Why Two Registrars Can Charge Very Different Prices
Registrars have flexibility in what they charge above the registry's wholesale cost. A registrar might offer .com registrations at a steep first-year discount — sometimes under $1 — then charge full renewal rates from year two onward.
Renewal rates are what actually matter long-term. A domain that costs $1 to register but $25 to renew annually will cost more over three years than one that costs $12 upfront with consistent $12 renewals.
Other factors that affect registrar pricing:
- Bundled features — some registrars include free WHOIS privacy, email forwarding, or SSL certificates; others charge extra
- Promotional pricing — introductory rates are common and rarely match renewal costs
- Transfer fees — moving a domain to a different registrar may carry its own cost
- Multi-year discounts — registering for two to five years upfront often lowers the effective annual rate
Premium Domains: A Completely Different Pricing Category
If the domain name you want is already registered by someone else and listed for resale, you're entering aftermarket pricing — which operates entirely outside standard registration rates. 💰
Short, memorable .com domains — especially single words, common phrases, or acronyms — can sell for hundreds, thousands, or even millions of dollars on domain marketplaces. This is a separate transaction from registration and is driven by demand, not registry pricing.

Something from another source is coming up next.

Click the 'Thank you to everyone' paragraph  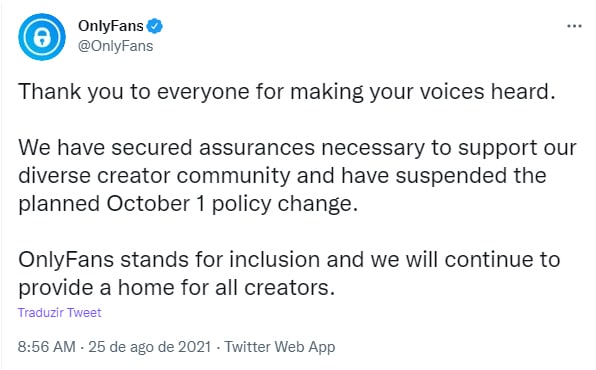tap(287, 92)
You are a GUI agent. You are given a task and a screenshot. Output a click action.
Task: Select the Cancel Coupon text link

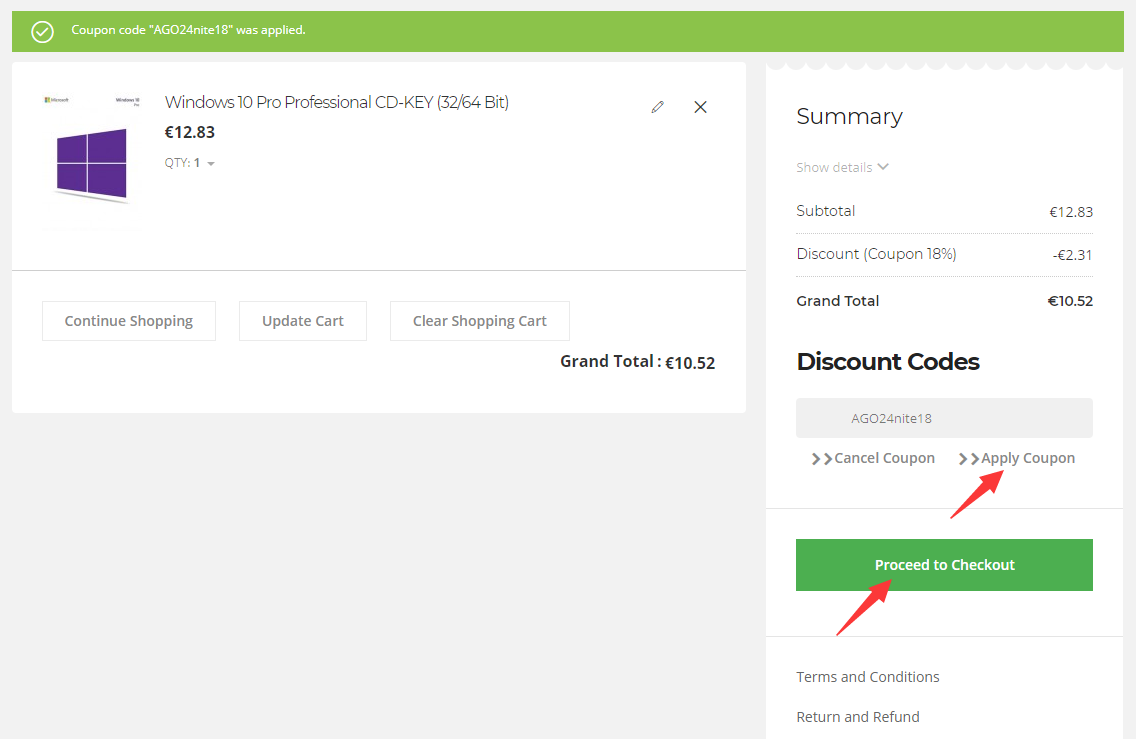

Some registries also designate certain new domains as "premium" at registration — meaning they carry a higher first-year price set by the registry itself, not just the registrar's markup. A .tech domain might register for $5, while a premium .tech name costs $500 or more in the same first year.
Variables That Determine What You'll Actually Pay
No single price applies to every situation. What you'll pay depends on:
- The extension you choose —
.comand country-codes have stable, predictable pricing; newer or niche extensions vary widely - Whether the domain is available — newly available domains register at standard rates; taken domains require negotiation or aftermarket purchase
- Which registrar you use — pricing, included features, and renewal rates differ significantly
- Registration length — one year vs. five years changes both total cost and per-year rate
- Add-ons — WHOIS privacy protection, domain locking, email hosting, and SSL certificates all add cost if not bundled
- Transfer history — some registrars charge a fee when you move a domain in, though this often includes an extra year of registration
What First-Year vs. Long-Term Costs Look Like in Practice
A domain that appears cheap based on a registration price alone may cost significantly more when renewals, privacy protection, and any bundled services are factored in over three to five years. The inverse is also true — a registrar with a higher upfront cost may include features that others charge separately for, making total cost of ownership lower.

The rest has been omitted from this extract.